No tempo em que eu lá vivi havia uma camada social de colonos que tendo atingido neste território um nível de vida muito superior aos que tinham tido na sua terra natal adquiriram os hábitos boçais do novo rico. Tratavam a população local com desdém e muitos até com soberba insultuosa.
Hoje a maior parte dessa gente já lá não está, mas os que lá estão mantiveram o mesmo desdém e a mesma soberba para com os mais fragilizados que exploram sem remorso. Welcome to Africa, dizem eles.

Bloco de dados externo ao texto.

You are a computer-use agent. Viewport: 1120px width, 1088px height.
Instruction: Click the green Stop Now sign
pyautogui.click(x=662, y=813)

Tive pena dessa gente e receio pelo seu futuro. É triste e por vezes revoltante essa África que eu vi.

Eu vi um país…


Eu vi um país pobre, prostituído, corrupto, de sorrisos esmorecidos. Nesse país eu costumava ver sorrisos. As gentes tinham um ar delicioso de olhares ternos e alegres. Mas eu vi um país triste. Um país disfuncional. Um país onde eu não percebi a que ponto acabava o vale-tudo propulsionado pelo drama diário da sobrevivência de uma vida em pobreza abjeta e onde começava o crime da corrupção descarada.
Tive medo nesse país logo à entrada. E ainda sinto medo dele. Pela estrada em direção ao nosso destino eu vi machambas plantadas no meio do nada onde crescia milho que parecia saudável e bem desenvolvido logo ao lado da cabana retangular de caniço cheia de frestas por onde podia entrar tudo. O pó, o calor, o frio, o vento, os olhares indiscretos, além dos muitos mosquitos que por todo o lado sugam a vida a muitos infortunados deixando para trás os mais pequenos e os mais velhos ainda mais desafortunados para serem sugados mais tarde.
Tive pena dos habitantes dessas inúmeras palhotas de caniço junto à estrada. Não consegui imaginar os habitantes das outras palhotas que não consegui ver, encobertas pelas palhotas mais próximas, onde o sufoco da vida deve atingir um nível que, para mim, é absolutamente incompreensível.
Tive medo dos bandos de rapazes e homens que tentam angariar um pequeno negócio de serviços duvidosos a turistas incautos ou visitantes inexperientes no funcionamento destes pequenos esquemas e expedientes. Tive pena das mulheres que pediam boleia à beira da estrada para irem não sei onde ou regressarem a casa não sei de onde. Não imagino o que as levaria para tão longe das suas habitações. Mas a vida deve ser muito penosa e perigosa para essas mulheres.
Senti muito receio pela vida das carradas de gente humilde empilhadas em camionetes de caixa aberta em que viajavam sentadas nos varais e apoiadas apenas umas às outras como gado miúdo que eu vi, quando era criança, transportado pelas estradas rurais.
Senti horror pela imundície das poças de água à beira da estrada. Imundas, escuras, cheias de plástico despedaçado, de restos de lixo irreconhecível que tornava em fétidas essas águas que há pouco tempo foram límpidas gotas de água das chuvas. Poças de água que faziam de parque de diversão para a criançada. Fez-me tristeza pensar que seriam essas poças o local de diversão para as matilhas felizes de garotos incautos. E temi pela sua saúde e pelas suas vidas.
Ao longo da estrada ou na cidade não vi diferenças exceto na altura e estrutura das habitações e na presença dos ghettos protegidos por guardas e por fiadas de arame farpado eletrificado onde vivem em segurança e luxo os mais afortunados. O lixo, a imundície, a pobreza, a fragilidade da vida era igual. Pensar em como esta gente é sugada da sua alegria de viver, da sua dignidade é-me muito penoso.
Tive medo do que vi nesse país. As grandes desigualdades sociais e económicas acabam sempre por gerar ressentimento e violência.